Tip #3: Just starting out? This stuff makes perfect gift requests
Almost everything on this list makes for a perfect bridal shower, wedding, or graduation gift. If you have a registry for any such purpose, put these items on it and get gifts that are actually useful instead of just tossing stuff on there without thought or pattern.

Two knives and a honing steel A paring knife and a chef’s knife will handle almost every cutting need you’ll have in your kitchen. Go to your friendly local department store and grip each one. Find the one that fits best in your hand, regardless of price, and buy it. Different hands grip a bit differently, so it may be that the most expensive knife is the best fit for you or the cheapest knife is the best fit. Just get the chef’s knife that fits your grip the best and the paring knife that fits your grip the best.
You should also snag a honing steel. It’s easy to use and makes a world of difference in keeping your knives usable. It does not sharpen your knife, but it does keep the edge on your knife from warping over time. Just use the honing steel twice on each side before you use the knife.
A magnetic knife rack This is basically just a long magnetic strip you can hang somewhere high. Since it’s a big magnet, it’ll attract the blades of your knives and allow them to hang there, without the edge touching anything at all. This reduces the slow wear on the blade of your knife. It’s cheap and definitely the right way to go if you’re childless – if you have children, though, this may be an unsafe temptation for the little ones.

A baking sheet Something to toss things on when you bake them in the oven, from pizza and vegetables to cookies and bread. Again, just get the cheap one – an air bake one is a nice $4 extravagance, but not vital.
A loaf pan If you’re going to bake bread consistently or like to make meatloafs or other small casseroles, a loaf pan is perfect and costs only a buck or two.

Tip #4: Keep the food basics on hand, always

What about the food? I recommend keeping plenty of olive oil and a well-stocked spice rack on hand, no matter what. Both are very cheap and both are used in almost anything you make.

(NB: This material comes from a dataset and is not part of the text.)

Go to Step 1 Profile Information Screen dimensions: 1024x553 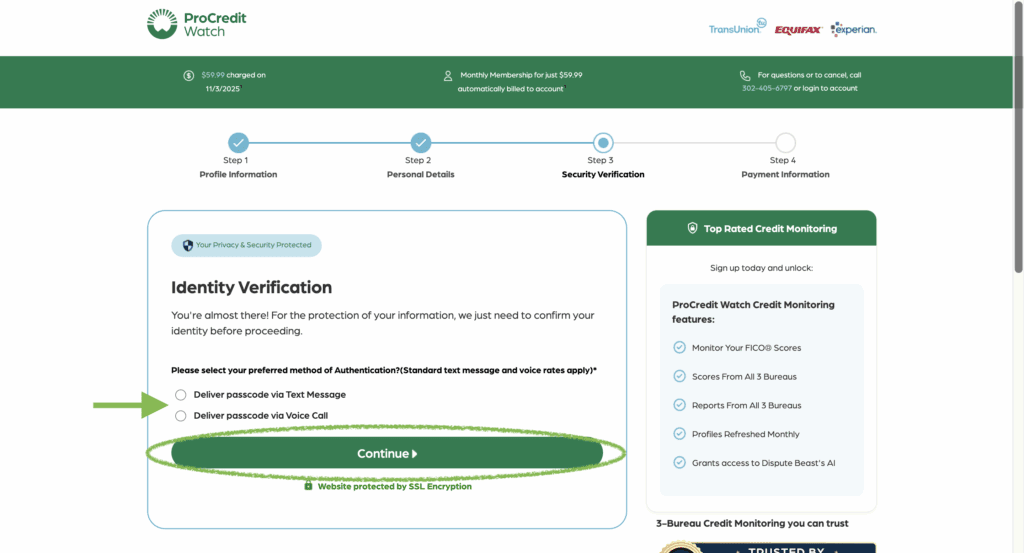tap(238, 143)
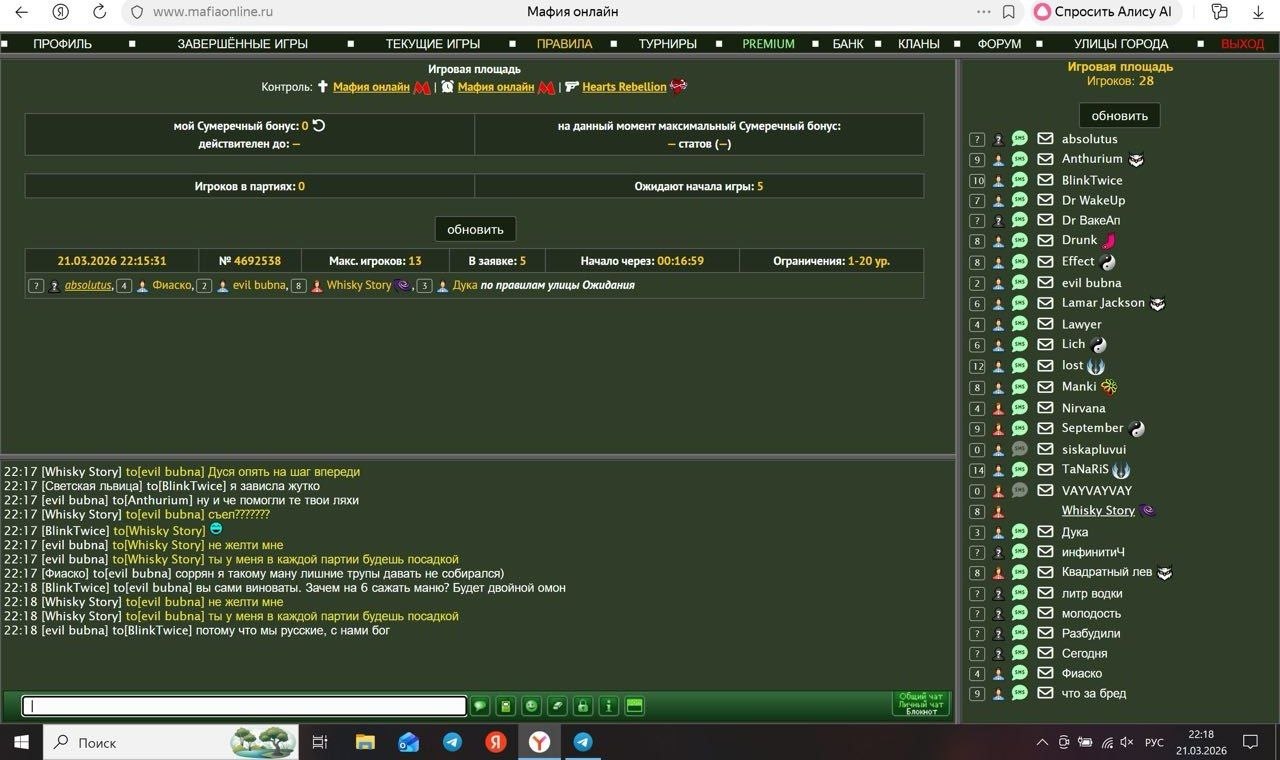Click the speech bubble icon beside chat input

coord(480,706)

A food processor This is the least essential item on this list, but it’s incredibly useful, particularly as you move more towards cooking consistently complex meals at home. A good one can retexturize almost anything, from chopping and grinding to juicing and pureeing. I favor the KitchenAid KPF 750, as does Consumer Reports. This is a great housewarming gift for someone genuinely interested in cooking.
Plastic reusable leftover containers – and masking tape For food storage in the fridge (leftovers, stuff prepared in advance, etc.), just get a bunch of low-end reusable storage containers and a roll of masking tape. You can use the tape to identify the contents and the date of preparation on the lid so you don’t have to wonder what forgotten mystery item X is in the fridge. We still use the ones we got for a wedding gift more than five years ago.
Tip #5: When in doubt, always go cheap
If you’re standing there trying to choose between two similar items, always go for the cheap one. For starters, you don’t know for certain how much you’ll use the item, so an expensive one may be a complete waste of money. For second, unless you know the item cold, the quality difference is likely pretty unclear to you. Third, if you do decide that you use the item a lot and can actually see a compelling reason for the higher quality version, you can always upgrade later. So save your money now and go for the cheap one.

These items are all you’ll need to prepare, eat, and store almost anything that’s realistic in a home kitchen. If you do come up with additional needs, don’t be afraid to think outside the box a little bit before you turn to the store – you’ll be surprised at how many nifty solutions you have around the house.
The real key is getting started – don’t just buy this stuff to have it on hand. Use it. Try starting with very simple things, like scrambled eggs and grilled cheese sandwiches, then progress on to things like rosemary chicken. To keep it cheap, start with inexpensive basic foods and master their variations. You’ll find that before long both your wallet and your palate are happy.